İSRAİL YİNE Mİ ALDATACAK?

İsrail rejimi, önceki normalleşme sonuçlarında yapılan anlaşmaya uymamış, aksine Gazze’ye yönelik uygulanan ablukanın kaldırılmasına uymamış, abluka resmileşmiş ve kemikleşmiş bir şekilde devam ettirmiştir. Ayrıca İsrail, Gazze’ye yardım ulaştırma konusunda da verilen sözde durmamış, insani yardım, mal ve malzemesinin girmesine kısıtlama getirmiş, çok az yardımın girişine izin vermiş, hatta zaruri gıda vs. mallara el koymuştur. Dolayısıyla bu kez normalleşmede de Türkiye’yi aldatabileceği endişesi taşımaktayız.

İsrail; sadırgan,işgalci ve siyonist terör devletidir. Normalleşmek Türkiye’mizin dış politikası olamaz. Birleşmiş Milletler (BM) teşkilatı siyonist bir oluşumdur. Çünkü İsrail’le ilgili ikiyüze yakın veya daha fazla karar almasına rağmen uygulatamamış, İsrail’de uygulamamış, bu münasebetle BM.nin hiç bir yaptırımı olmamıştır.

İsrail çete başısı Herzog Türkiye’ye davet edilip ağırlanması, Filistin’in temsil edilmemesini istemesi vb. daha nice talepleri olmuştur. Maalesef kamuoyuna yansımış değildir. Hükümet yetkilileri Herzog’la yapılan görüşmenin sonuçları Milletimizden/Halkımızdan gizlenmekte midir? niye yeterli açıklama yapılmaz.

normalleşmeyin! İsrail sadece işgalci ve katildir.” (Milli gazete,22.03.2022) uyarısı yaptı. Çünkü İsrail’le normalleşmek, Filistin davasını satmaktır.

Türkiye’nin yeri, işgalci ve katil İsrail değil, 74 senedir Siyonizm’e  karşı can ve kanları pahasına mücadele veren Filistinli kardeşlerinin yanı olmalıdır.

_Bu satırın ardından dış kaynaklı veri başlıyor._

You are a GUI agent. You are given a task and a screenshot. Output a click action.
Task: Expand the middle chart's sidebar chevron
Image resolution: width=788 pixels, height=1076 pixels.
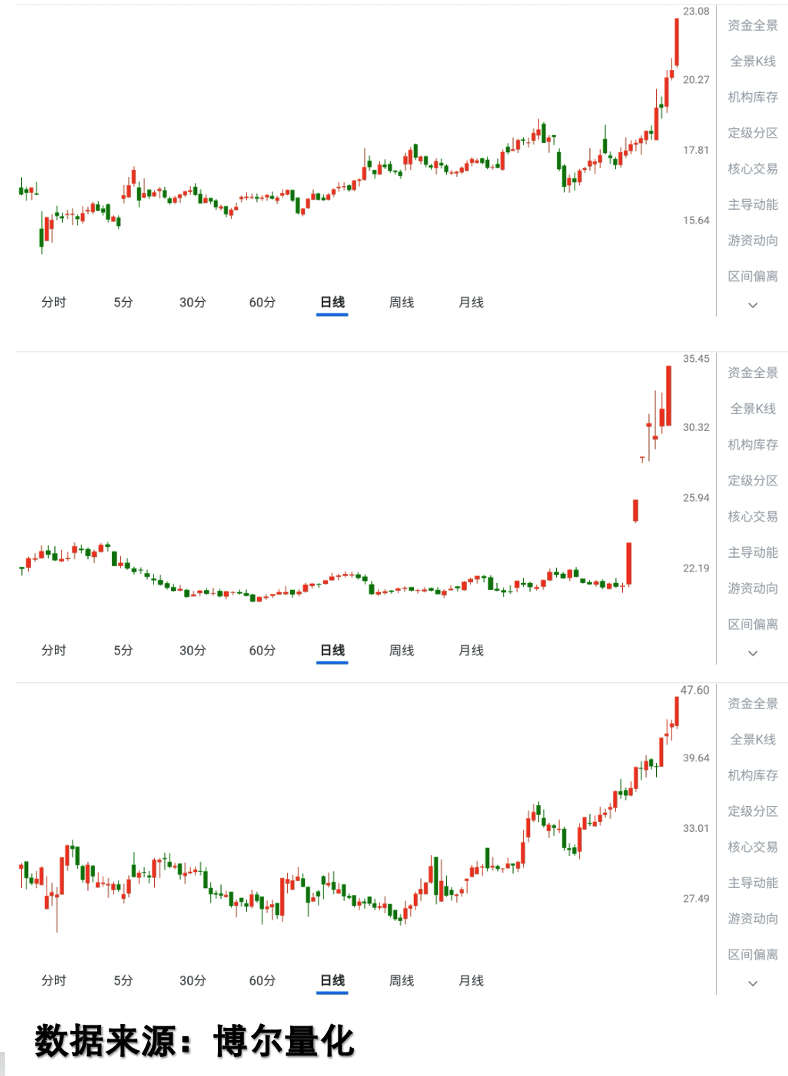(753, 653)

Biliyoruz ki Milletimiz/halkımız Filistinli kardeşlerinin yanında olmasına rağmen maalesef  Devletimizin yöneticileri Normalleşme nedeniyle İsrail’in tarafında olmuştur..

Kudüs ve Mescid-i Aksa duyarlılığı ile bilinen Anadolu Gençlik derneği (AGD) /Milli gençlik Vakfı(MGV) “Dünya Kudüs Günü” programı düzenlemiş, “Kudüs özgürleşinceye kadar çalışacaklarını” ilan etmişlerdir.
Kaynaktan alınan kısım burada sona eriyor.